_Tasks and exercises_:
A - Please return the passage of the article on racial injustice in health that begins at the words "George Floyd’s violent" and stops after "inequity in America.", copied word for word.
B - Summarize the article on racial injustice in health in two sentences.
C - According to the article on racial injustice in health, what increases the COVID-19 risk of communities of color? Answer in one or two sentences.

-------- Extract to read --------

Skip to main content

New story in Health from Time: The COVID-19 Pandemic Shows Why We Must—And How We Can—End Racial Injustice in Health



George Floyd’s violent and senseless death has justly sparked a national outpouring of outrage. Multiracial waves of protesters have called for an end to racism and racial injustice, particularly for Black Americans. Within the context of a grim pandemic, Floyd’s untimely death also magnifies the urgency to address another critical dimension of racial injustice: health inequity in America.

It’s long past time to end the disproportionate, unjust and unnatural impact of disease on black Americans and other people of color. Diseases—like COVID-19—do not discriminate. Yet they spread more rapidly among those discriminated against. Preliminary data suggest that predominantly Black counties have three times the rate of COVID-19 infections and six times the rate of death than predominantly white counties. Higher rates of conditions such as heart disease, cancer, obesity, diabetes and high blood pressure in communities of color increase their risk for COVID-19 particularly, and overall decrease life expectancy for black men by more than four years compared to whites.

-------- The data --------

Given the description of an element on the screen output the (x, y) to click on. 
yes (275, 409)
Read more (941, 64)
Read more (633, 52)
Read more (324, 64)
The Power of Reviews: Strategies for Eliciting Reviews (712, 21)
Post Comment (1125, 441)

--------

_Answers given_:
A -
George Floyd’s violent and senseless death has justly sparked a national outpouring of outrage. Multiracial waves of protesters have called for an end to racism and racial injustice, particularly for Black Americans. Within the context of a grim pandemic, Floyd’s untimely death also magnifies the urgency to address another critical dimension of racial injustice: health inequity in America.

B - George Floyd's death sparked national outrage and protests against racism, and amid the pandemic it also underscores the urgency of addressing health inequity in America. Preliminary data suggest predominantly Black counties have three times the COVID-19 infection rate and six times the death rate of predominantly white counties, and higher rates of chronic conditions in communities of color raise their risk and shorten life expectancy.

C - Communities of color have higher rates of conditions such as heart disease, cancer, obesity, diabetes and high blood pressure, which increase their risk for COVID-19.